Теперь же он в один миг сам оказался на поле боя. Он посмотрел на нож в своей руке и подумал, что это тоже кисть и что это сегодня станет заключительной картиной. Он не чувствовал страха, лишь твёрдую решимость и лёгкое сожаление, что и в этом случае у него не будет зрителей. Но он отбросил сожаление, и тут его наполнила огромная радость, приходящая к человеку, в жизни которого вдруг наступает согласованность между словом и делом, и без мелочных размышлений о том, что жертва его ничего не слышит, он ухватился за мачту и взмахнул свободной рукой.
— Это, — сказал он, вглядываясь в острый профиль рыбака, — речь, обращённая к тому, кто должен умереть.
Я, — сказал он, повысив голос, чтобы, может быть, всё-таки пробиться сквозь тишину вокруг, — некоторое время назад произнёс другую речь, и я сказал тогда, что существует три вида свободы: первая состоит в том, что мы можем идти куда заблагорассудится, и я чувствовал её сегодня ночью, когда мы выходили из гавани. Тебе она тоже знакома, думаю, и ты чувствовал её, когда поменял курс, пока я говорил. Иначе ты бы этого не сделал. Не понимая, как и зачем, я теперь знаю, что ты специально сбил меня с пути, направив туда, куда хотел.
И есть другая свобода, суть которой в том, что мы можем обрывать жизнь, и к этой свободе мы через минуту вернёмся.
Но существует ещё и третья свобода, и она состоит, как я сейчас понимаю, в способности переносить полное одиночество. Она состоит в умении действовать — и не только не обращая внимания на окружающий мир, потому что это-то многим доступно, — но и не обращая внимания на мир внутри нас, на то, что называется совестью. Если ты это можешь, то ты полностью одинок и полностью свободен.
Здесь Симон остановился, ощущая, как его слова уносятся во Вселенную. Потом он сделал шаг и оказался за спиной старика, и, хотя он полностью был поглощён этим мгновением и своим действием, краем сознания он всё же отметил сходство с великими самоотверженными фигурами истории, осознал, что теперь он воплощает в своём образе Авраама, Хакона Ярла, Агамемнона и, возможно, самого Господа Бога, который жертвует своим Сыном на кресте, чтобы подарить своей публике и самому себе третью свободу.

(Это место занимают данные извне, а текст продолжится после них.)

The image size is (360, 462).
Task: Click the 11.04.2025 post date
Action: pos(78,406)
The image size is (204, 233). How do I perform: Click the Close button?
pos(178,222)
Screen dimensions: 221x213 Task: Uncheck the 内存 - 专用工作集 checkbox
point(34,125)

В эту минуту порыв ветра всколыхнул туман, словно кто-то отодвинул занавес, и солнце, ожидавшее за горизонтом своего выхода, предварило его первым ясным сиреневым отсветом, окрасившим море и стаю рыбачьих лодок, которые покачивались по обе стороны от судёнышка старика, — маленький лес мачт, и ближайшая — лишь на расстоянии весла от Симона, парящие, словно птицы, над одной и той же подводной пропастью, повернув лишённые всякого выражения лица планширей — не меньше сотни — к голосу в тумане.

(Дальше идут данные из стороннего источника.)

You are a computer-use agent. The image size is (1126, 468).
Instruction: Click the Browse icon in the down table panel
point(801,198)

Никогда прежде у Симона не было столь сосредоточенной, полной предельного внимания публики, и никогда он не мог сказать меньше, чем сейчас.

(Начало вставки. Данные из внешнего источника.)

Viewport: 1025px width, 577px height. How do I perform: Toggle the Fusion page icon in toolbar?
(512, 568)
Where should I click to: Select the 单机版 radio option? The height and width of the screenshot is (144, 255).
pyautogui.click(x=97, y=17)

«Сейчас меня уничтожат», — подумал он и почувствовал, что находится посреди арены, удерживаемый напряжением, которое не даёт ему даже упасть плашмя на дно лодки. И однако, в этот момент его наполняло не столько беспокойство о своей собственной судьбе, сколько головокружительное ощущение незнакомой доселе слабости, поражения, которое было больше его самого, и, сам того не желая и не противясь этому, он услышал, как шёпотом, так тихо, что только ему было слышно, губы его молят мир о пощаде.
И тогда в лодке всё как-то пришло в движение, сидящий перед Симоном рыбак потянулся как человек, который только что спал, нож выскользнул из рук Симона и упал за борт, и Симон увидел, как он, зеленовато сверкая в воде, опускается в никуда.